Tuttavia, un numero considerevole di osservatori in Russia parla di qualcosa di più di una semplice riforma politica, bensì di una “rivoluzione dall’alto” della politica. Il 16 gennaio, la Duma di Stato ha votato all’unanimità per la candidatura di Mishustin. Lo stesso giorno, il presidente Vladimir Putin ha firmato un decreto che nomina Mikhail Mishustin Primo ministro.

Quella delle dimissioni di Dmitri Medvedev è la più forte delle tre notizie espresse da Putin nel suo discorso all’Assemblea Federale. Le dimissioni di Medvedev tuttavia non sono state una sorpresa, considerata la scarsa popolarità del premier uscente (il suo anti-rating supera il 50% percento, vale a dire il 54%, poiché molte persone hanno approvato le sue dimissioni, mentre solo il 5% le ha percepite negativamente). La sorpresa è stata piuttosto la tempistica, le dimissioni di Medvedev, secondo l’opinione pubblica, sarebbero arrivate troppo tardi o troppo presto.

Fa parte dello stile politico di Putin sorprendere il pubblico e gli esperti con mosse inaspettate. Sembra che con questa decisione abbia sorpreso non solo milioni di russi, ma anche lo stesso Medvedev. Alcuni osservatori ritengono che Putin abbia incontrato improvvisamente una determinata circostanza di forza maggiore, che avrebbe portato a un passo così inaspettato.

In Russia si sta al momento discutendo della candidatura del nuovo primo ministro Mikhail Mishustin. A differenza di Medvedev, di formazione avvocato, Mishustin è un esperto economista e un efficace specialista nella riscossione delle tasse. Diversi esperti in Russia ritengono che il compito di Mishustin come Primo ministro sia quello di monitorare la corretta spesa dei fondi di cui la Russia ha bisogno per una svolta economica e per migliorare la situazione socio-demografica. In generale, la notizia della nuova carica di Mishustin è stata accolta positivamente, così come la dichiarazione di Putin sull’aumento delle spese di bilancio per le esigenze sociali e sul miglioramento della situazione demografica.

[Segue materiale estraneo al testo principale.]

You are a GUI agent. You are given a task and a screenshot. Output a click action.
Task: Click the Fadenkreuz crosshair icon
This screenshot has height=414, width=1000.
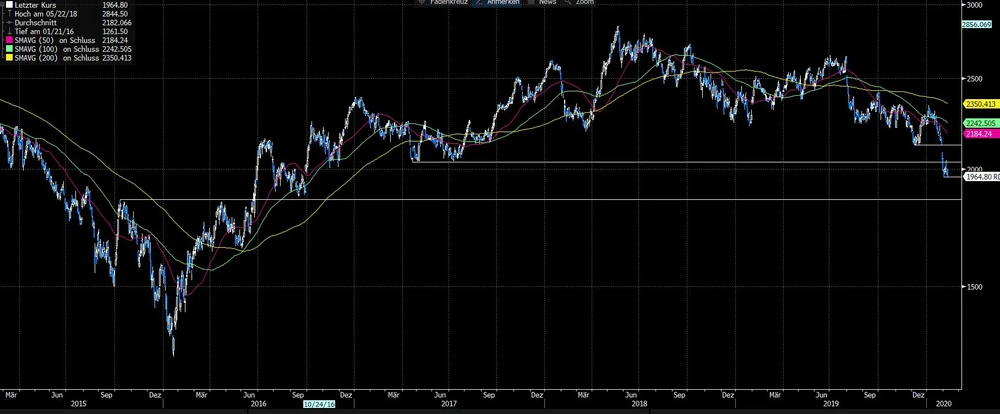click(422, 4)
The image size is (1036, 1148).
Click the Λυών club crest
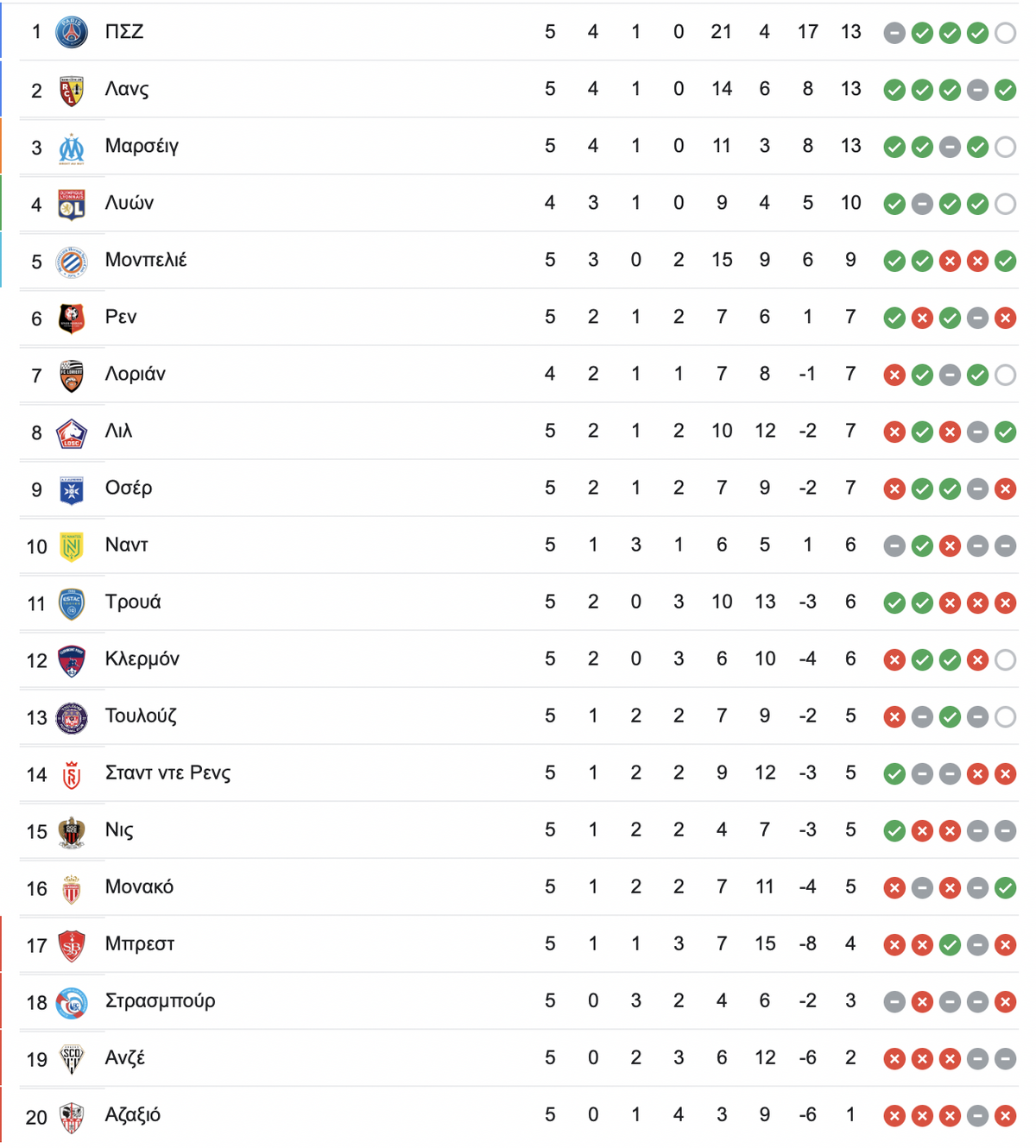(x=72, y=203)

Freddezza nei confronti delle riforme

Per quanto riguarda la riforma politica, invece, le opinioni dei russi sono contrastanti. Durante il discorso all’Assemblea Federale, Putin ha proposto di modificare la Costituzione russa. La Carta attuale è stata adottata nel 1993 durante la presidenza di Boris Eltsin, sullo sfondo della sparatoria dei carri armati sulla Casa Bianca russa, sede del governo della Federazione. Sostenuto dai governi occidentali, sin dal 1993 la stragrande maggioranza ha un’opinione fortemente negativa sia di Eltsin che della Costituzione da lui adottata – percepita come un simbolo della sovranità incompleta della Russia, della sua dipendenza dall’Occidente e dagli Stati Uniti.

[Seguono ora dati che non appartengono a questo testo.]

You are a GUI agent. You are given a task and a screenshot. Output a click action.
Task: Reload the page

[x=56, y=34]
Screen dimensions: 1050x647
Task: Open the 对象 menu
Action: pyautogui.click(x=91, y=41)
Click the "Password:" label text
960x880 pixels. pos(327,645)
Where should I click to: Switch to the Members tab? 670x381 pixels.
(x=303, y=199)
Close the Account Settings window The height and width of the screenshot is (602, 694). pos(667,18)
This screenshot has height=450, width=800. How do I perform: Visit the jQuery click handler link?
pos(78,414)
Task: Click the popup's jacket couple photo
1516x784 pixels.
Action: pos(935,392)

Compresa la priorità della legislazione internazionale (in realtà occidentale) rispetto alla legislazione nazionale, Vladimir Putin, artefice della crescita di Mosca come interlocutore di primo piano della politica internazionale, ha sempre preferito i fatti alla teoria. Tuttavia, con la sua dichiarazione del 15 gennaio, sembra essersi allontanato dalla sua solita immagine pragmatica, e ha intrapreso la revisione delle basi costituzionali del sistema statale sul quale si fonda la Federazione Russa.